▶ _Task statement_:
Update the listing below by replacing "input field" with "text box" and leaving everything else unchanged. Omit the pictures from your output.

▶ _Listing from a screen grounding dataset_:
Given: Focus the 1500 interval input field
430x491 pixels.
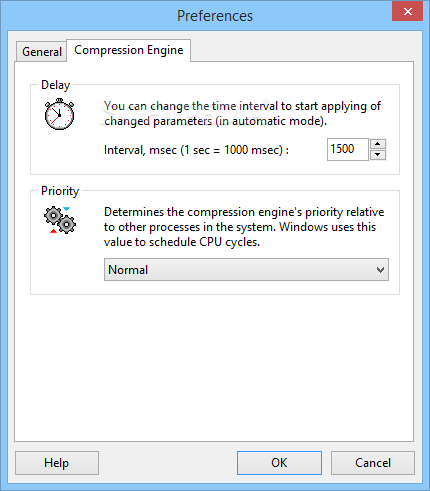Looking at the screenshot, I should pyautogui.click(x=347, y=149).
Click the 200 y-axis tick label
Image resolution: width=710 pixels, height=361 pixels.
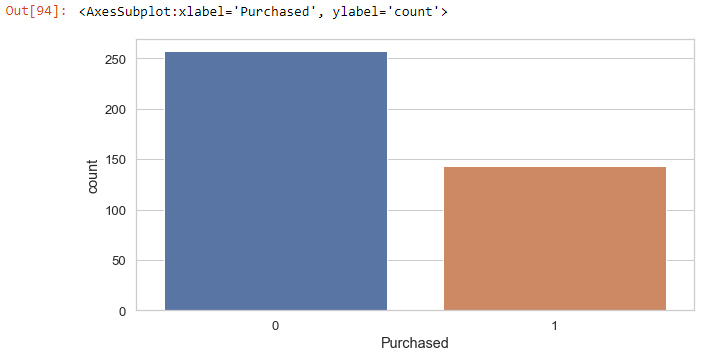[x=115, y=110]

▶ _Output for this task_:
Given: Focus the 1500 interval text box
430x491 pixels.
Looking at the screenshot, I should pyautogui.click(x=347, y=149).
Click the 200 y-axis tick label
Image resolution: width=710 pixels, height=361 pixels.
[x=115, y=110]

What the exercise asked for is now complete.